One of the great pleasures of this production, aside from its sumptuous visual beauty, is watching Shiels and Rabe on the same stage. They’re both magnificent in realising the ambiguities of their roles. We are watching a tale of possession, in several senses: Mrs de Winter’s haunting by the imagined ghost of Rebecca; Mrs Danvers’ real possession by her former mistress, whom she regards in the light of daughter and perhaps lover; the new Mrs de Winter’s hopeless desire to possess her husband and wrest him from the memory of Rebecca. To do this, she believes she must become Rebecca herself.
This creates an escalating state of erotic unease. A central scene, where Shiels enters Rebecca’s bedroom for the first time and is inducted by Mrs Danvers into Rebecca’s image – her negligee, unwashed since she died, her furs, her evening dresses – is at once funny and deeply unsettling. “Put your hands inside the slippers,” says Rabe softly, and pushes them onto Shiels’ hands, leaving her standing as if in a rabbit costume, comically helpless. Here Sarks makes the erotic subtext overt, as Danvers gently undresses Shiels like a doll and puts her in Rebecca’s dress: an apparent act of generosity that is aimed at the new Mrs de Winter’s ultimate humiliation.

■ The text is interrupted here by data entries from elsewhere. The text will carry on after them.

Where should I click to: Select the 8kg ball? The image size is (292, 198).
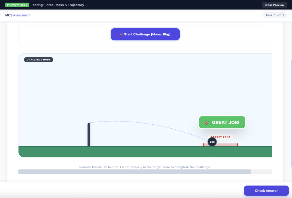(x=212, y=142)
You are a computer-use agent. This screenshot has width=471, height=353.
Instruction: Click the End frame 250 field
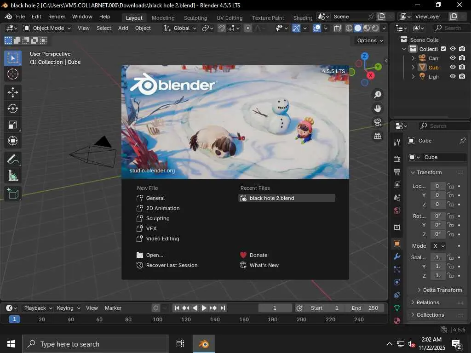click(x=366, y=308)
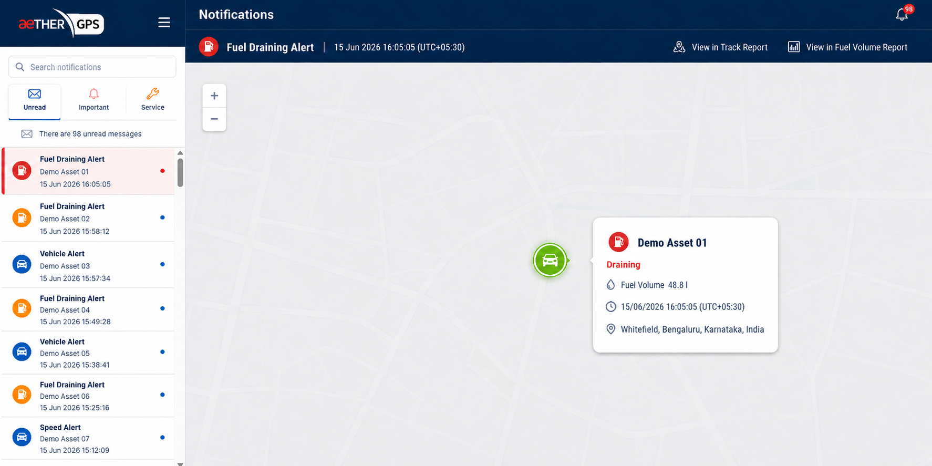Click the notification list scrollbar thumb
The image size is (932, 466).
pos(180,172)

As the production progresses, the scenes become more feverish, briefer and more surreal: seaweed curls up the posts of Rebecca’s bed, foreshadowing her death underwater, and an oval mirror above swings wildly. We rush towards the climax: Maxim’s confession that he hated Rebecca and that he murdered her, and Mrs Danvers’ burning down of Manderley. Rather than revulsion at the thought that her husband killed his first wife, Mrs de Winter feels glad, even exultant. Now, with this crime a shared secret between them, she is at last free of the ghost of Rebecca. Maxim, like the disabled Mr Rochester at the end of Jane Eyre, is bound to her forever.
It is, when you consider it, a profoundly bleak view of romantic love. What are we to make of a supposed ingenue who grows up when she blinks at murder? Was Rebecca the “moral filth” Maxim claimed, or was she in fact a woman who refused the stifling mores of her position and was unusually honest about it, only to receive the most brutal punishment? In any case, having got away with murder, our romantic couple is condemned to the purgatory of homelessness after losing Manderley, the defining possession of their lives. For them there is only the encroaching boredom of a peripatetic existence, where happiness depends entirely on forgetting.
Rebecca is playing at The Sumner, Southbank Theatre, Melbourne, until November 5.